President Donald Trump abandoned a draft artificial intelligence policy order two days ago, citing concerns that proposed federal oversight of advanced AI models would inhibit industry growth and undermine U.S. competitiveness with China.
The shelved executive order would have established a voluntary system requiring developers of advanced AI models to submit their products for federal agency review up to 90 days before public release. The move marks a significant retreat from safety-focused regulation at a moment when experts warn that rapidly advancing AI systems pose cybersecurity risks that private companies alone may not adequately address.
The Safety Framework That Won't Be
The draft policy targeted advanced AI models like Mythos, reflecting growing concerns among government officials about the pace of AI development outrunning institutional safeguards. Treasury Secretary Scott Bessent and National Economic Council Director Kevin Hassert have both emphasized that companies and federal agencies must urgently shore up cyber defenses against advanced AI models with the capacity to identify security vulnerabilities faster than human analysts ever could.
Yet the voluntary review process—which critics worried could eventually become mandatory—has been scrapped. Trump said Friday morning, "I have concerns about it, and I don't want to approve anything until it's done properly. I want the industry to be able to continue to win, we're leading by a lot over China and everybody else, and I want to continue, and I felt it was inhibiting the industry."
White House officials acknowledged that the review process could slow the "rapidly evolving industry," raising questions about whether speed or safety takes priority in U.S. AI governance. The concern that voluntary vetting could eventually become mandatory also drove opposition—a prospect that industry representatives found unacceptable.
Industry Pressure and Insider Influence
The president's former AI czar, David Sacks, emerged as one of the most vocal opponents of the executive order, according to senior White House officials and people familiar with the matter. Sacks argued that the reviews would slow industry development and compromise U.S. competitiveness with China, and conveyed these arguments to Trump in the hours before the scheduled signing.
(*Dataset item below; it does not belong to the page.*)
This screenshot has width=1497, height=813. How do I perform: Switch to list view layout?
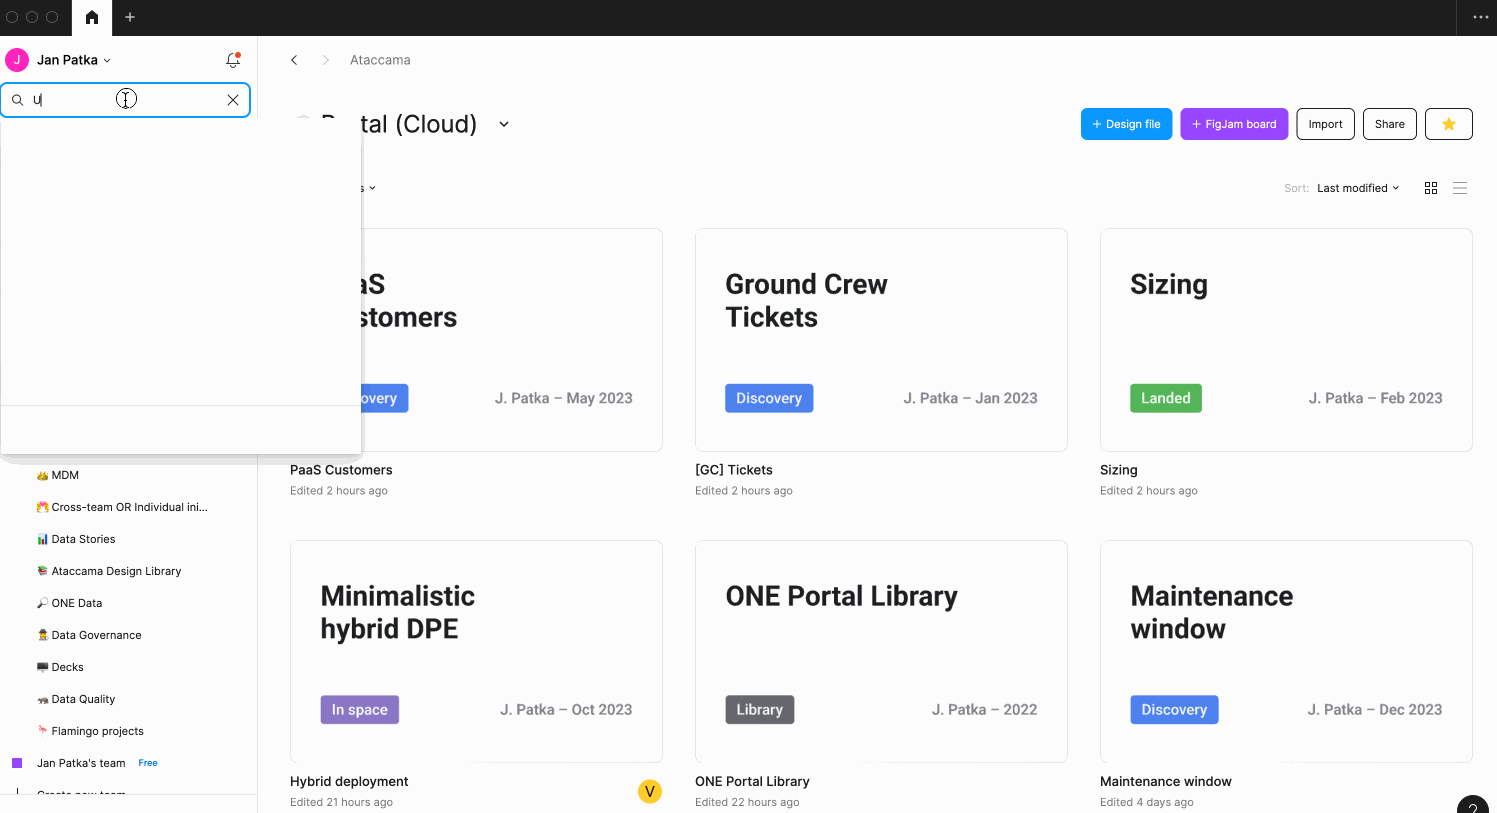(1460, 188)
One White House official characterized Sacks's effort as "truly David on a mission."
While some top tech leaders claimed they had not actively lobbied to stop the order, the policy discussions reveal deep industry influence over regulatory decisions. Elon Musk posted on X that he "still don't know what was in that EO and the President only spoke to me after declining to sign." Meta CEO Mark Zuckerberg's company spokesperson Andy Stone said, "Mark didn't speak to the president until after the event had already been canceled."
Yet one industry representative with direct knowledge of policy negotiations reported that tech companies were "pretty much OK" with the executive order, though they had "lingering questions about which agencies would oversee the processes." That same representative acknowledged the stakes: "It's chaos, but for us, we still feel that we need to do something on cyber."
What Happens Next
White House officials and industry representatives said they still expected some policy framework to emerge from the Trump administration, though the executive order will now "head back to the drawing board." National Cyber Director Sean Cairncross is expected to remain at the helm of discussions, though he was not informed of the postponement until after Trump had decided to pull the order.
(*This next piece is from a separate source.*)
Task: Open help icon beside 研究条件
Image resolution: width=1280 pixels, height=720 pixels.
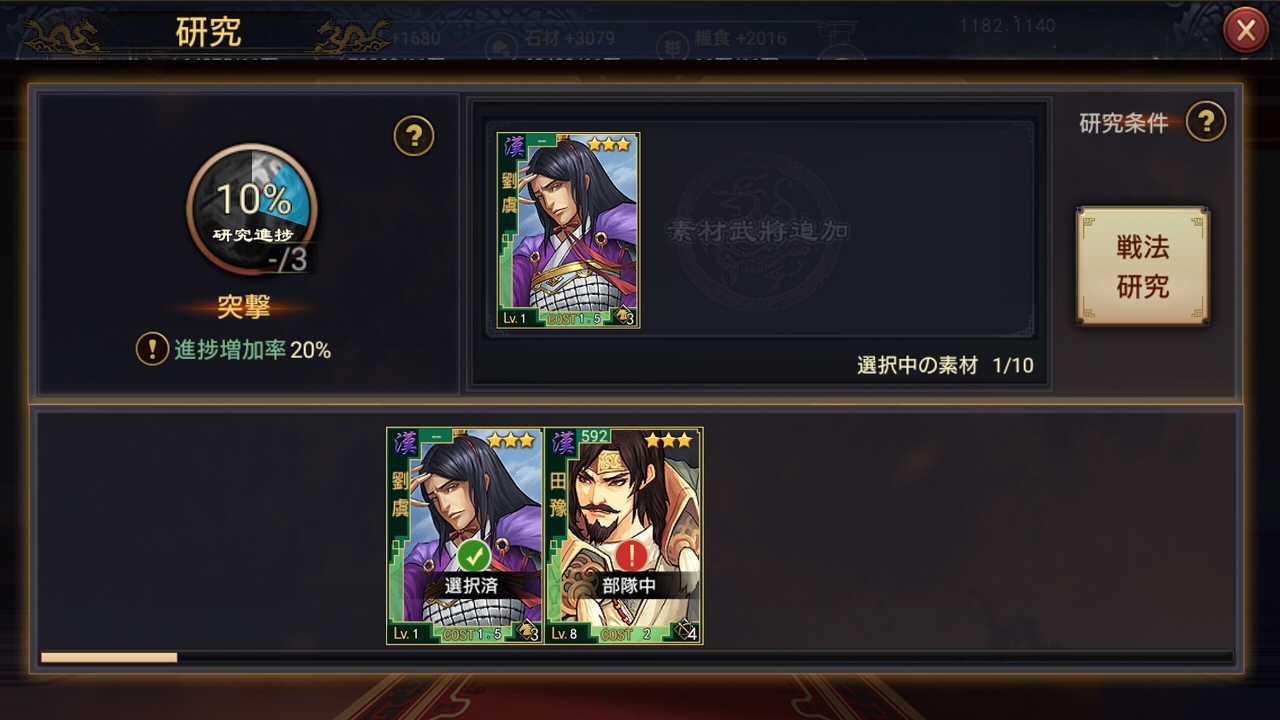Action: click(x=1206, y=122)
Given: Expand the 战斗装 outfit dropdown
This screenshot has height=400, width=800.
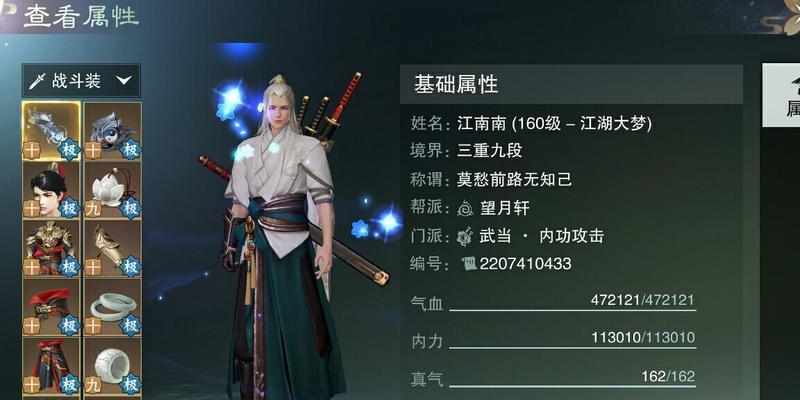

One tech industry lobbyist said, "I don't think it's dead. I think that there will be an effort to make some changes and get some sort of a framework in place, if for nothing else to address the cyber issues." Another industry representative described the current process as "a mess" and said it "wouldn't surprise them" if the executive order ended up pulled altogether.
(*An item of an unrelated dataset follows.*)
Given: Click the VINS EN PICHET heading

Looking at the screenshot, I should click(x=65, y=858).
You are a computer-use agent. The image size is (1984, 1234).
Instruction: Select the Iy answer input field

Anthropic and OpenAI have released advanced AI models but not yet made them available to the public, while other AI companies are expected to produce similarly capable systems. The question of how—or whether—the federal government will oversee these releases remains unresolved.
Why This Matters:
The abandonment of AI safety oversight represents a critical gap in democratic governance over transformative technology. When regulatory decisions are shaped primarily by industry lobbyists and former officials with financial stakes in the sector, public institutions lose their capacity to represent broader societal interests—including cybersecurity, worker displacement, and equitable access to AI's benefits. The voluntary review framework, despite its limitations, would have created at least a minimal institutional checkpoint before powerful AI systems entered public use. Its removal leaves federal agencies without formal mechanisms to assess risks or require transparency from private companies racing to deploy increasingly capable models. This dynamic illustrates a broader challenge: how democracies establish meaningful oversight of industries that claim speed and competitiveness as paramount values, even when those claims conflict with public safety and institutional accountability.